I went into the Command Post, a mobile unit the size of a bus that was dispatched from the PAPD's Journal Square headquarters in Jersey City. It was white and blue, the same colors as our patrol cars, with "Port Authority Police Department Mobile Command Post" on both sides in big blue letters. Inside, bulletin boards were secured to the walls. There were notices and information sheets tacked all over them. The unit had doors and windows in front and in back, and a center corridor with workstations with phones and computers on both sides. At the very end was the incident Commander's office. It had a special communications area and a conference table with bench seats.
Inside there was so much activity, you had to be an acrobat to get a cup of coffee back to a desk without spilling it. Specially trained technicians were hooking up phones, radios, and computers. Twice the entire command post rocked violently as engineers secured the steel legs that extended from the undercarriage to stabilize it. Inspector Joe Morris and his aide, Lieutenant Preston Fucci, were in discussions with senior officers. At the desks, officers were talking by phone or radio to our people here at the WTC and at other PAPD commands in and around the city.

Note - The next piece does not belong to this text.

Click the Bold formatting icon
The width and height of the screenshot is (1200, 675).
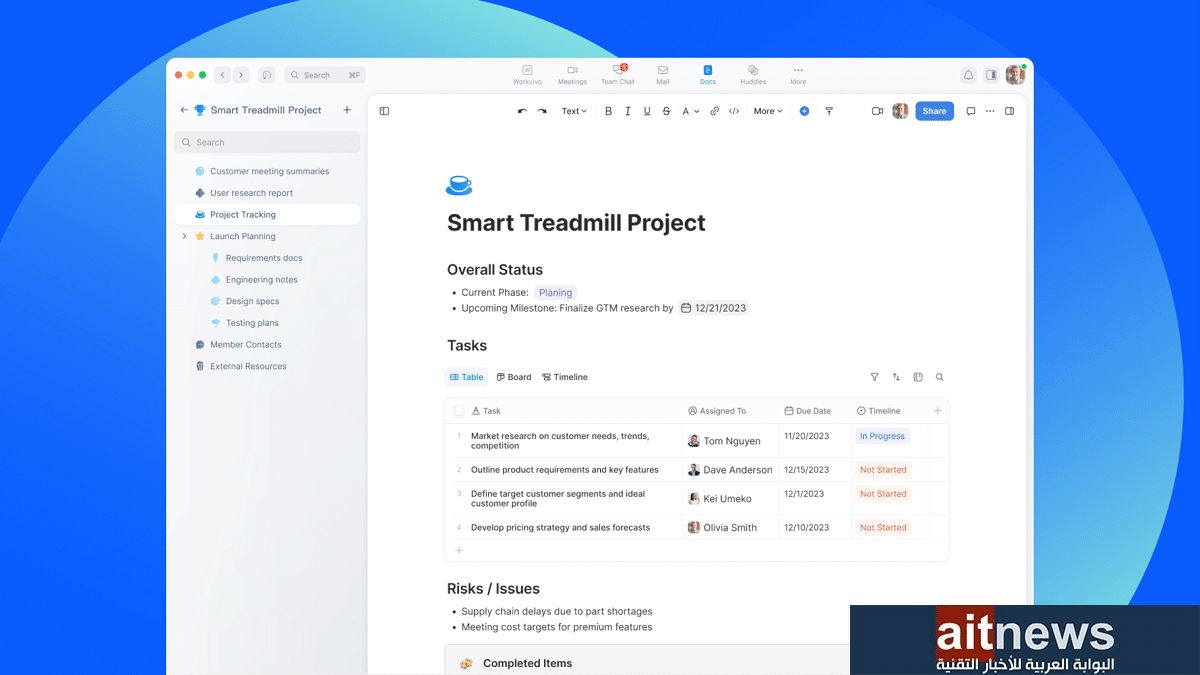[x=608, y=111]
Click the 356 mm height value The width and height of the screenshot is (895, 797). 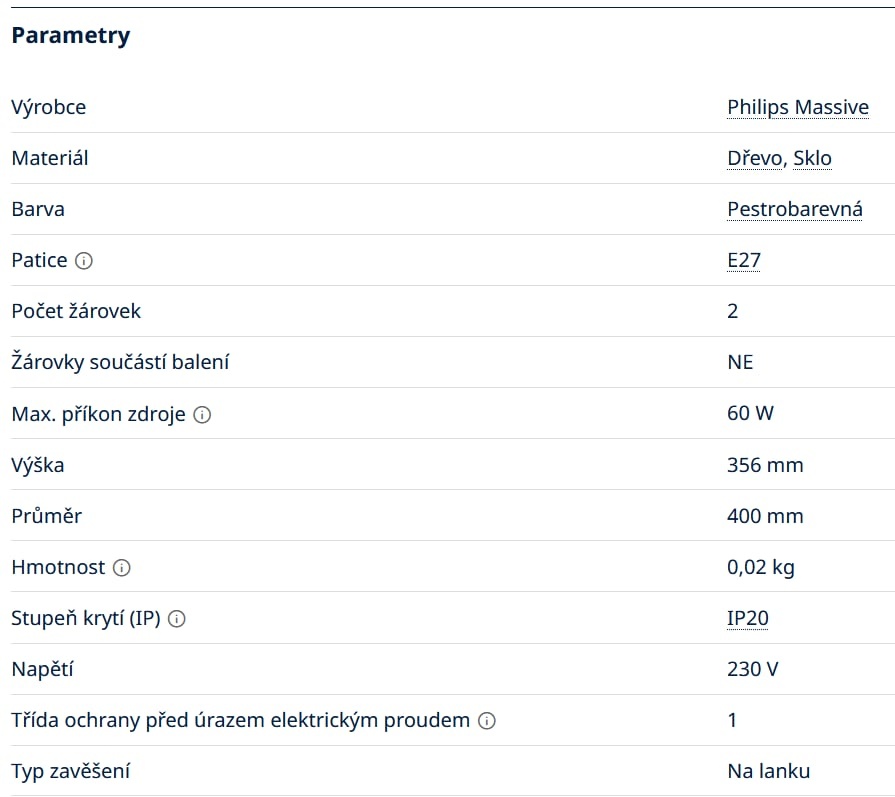tap(765, 465)
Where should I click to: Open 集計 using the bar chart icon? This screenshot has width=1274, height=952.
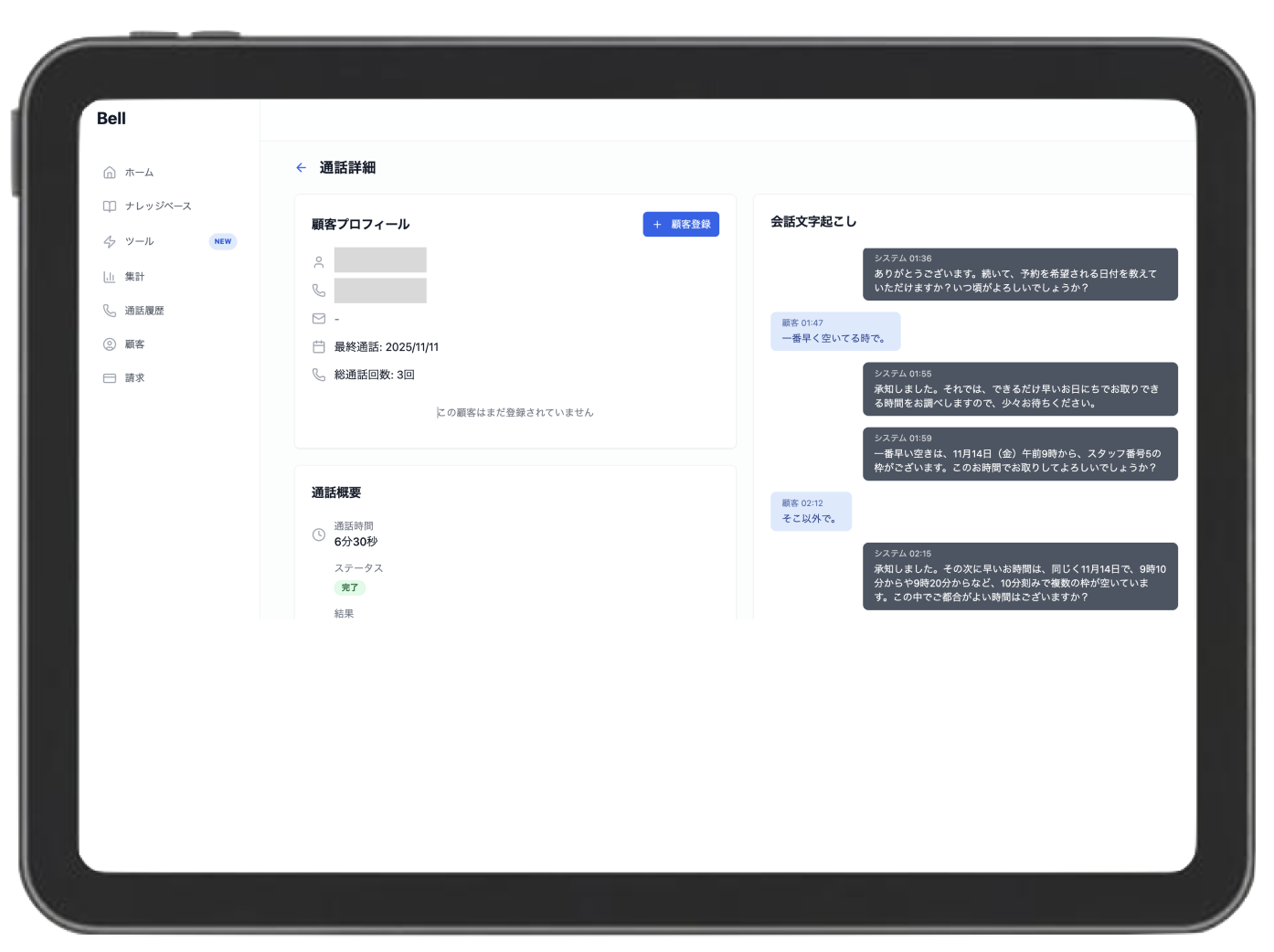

At one desk, a special officer maintained the log. It was an important job. He logged in PAPD support teams arriving with everything from heavy vehicles to medical supplies, establishing a master list of the resources available to us. It was also the definitive chronology of events -- when the FAA ordered us to close the airports, or the Air Force began to do flyovers, or the FDNY declared a particular building unsafe and ordered everybody evacuated.
The PAPD faced serious problems on 9-11. The collapse of Towers 1 and 2 had destroyed our police precinct, our executive offices, our records, and our archives. Also, as a department we were stretched desperately thin. In New York and New Jersey, we were responsible for three airports, two tunnels, four bridges, the PATH subway system, two interstate bus terminals, and seven marine cargo terminals. Closing all the New York and New Jersey airports, all bridge and tunnel crossings into Manhattan, and the interstate highways into New York City was a huge job -- and the environment of heightened security only added to it.
I stowed my gear and checked in with Inspector Morris. In our command structure, captains and above -- inspectors, deputy chiefs, assistant chiefs, and chiefs -- are administration. Lieutenants are the highest rank of Operations. We are the most senior officers on patrol and are actively engaged in what police officers do. In the chaos of 9-11, the administrators were trying to identify the most serious issues. As a lieutenant, I developed plans to deal with those issues. I would determine what resources the plans required and then supervise the sergeants and police officers who executed the plans.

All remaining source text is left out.